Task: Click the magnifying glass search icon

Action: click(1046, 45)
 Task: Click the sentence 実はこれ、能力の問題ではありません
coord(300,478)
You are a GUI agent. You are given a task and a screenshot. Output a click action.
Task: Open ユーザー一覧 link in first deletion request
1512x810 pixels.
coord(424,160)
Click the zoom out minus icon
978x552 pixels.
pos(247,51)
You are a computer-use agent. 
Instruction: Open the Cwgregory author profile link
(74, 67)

•••

*Problem to solve:*
The records shown above are to be retyped exactly, with none omitted.

*Result of this task:*
Task: Click the magnifying glass search icon

Action: click(1046, 45)
 Task: Click the sentence 実はこれ、能力の問題ではありません
coord(300,478)
You are a GUI agent. You are given a task and a screenshot. Output a click action.
Task: Open ユーザー一覧 link in first deletion request
1512x810 pixels.
coord(424,160)
Click the zoom out minus icon
978x552 pixels.
pos(247,51)
You are a computer-use agent. 
Instruction: Open the Cwgregory author profile link
(74, 67)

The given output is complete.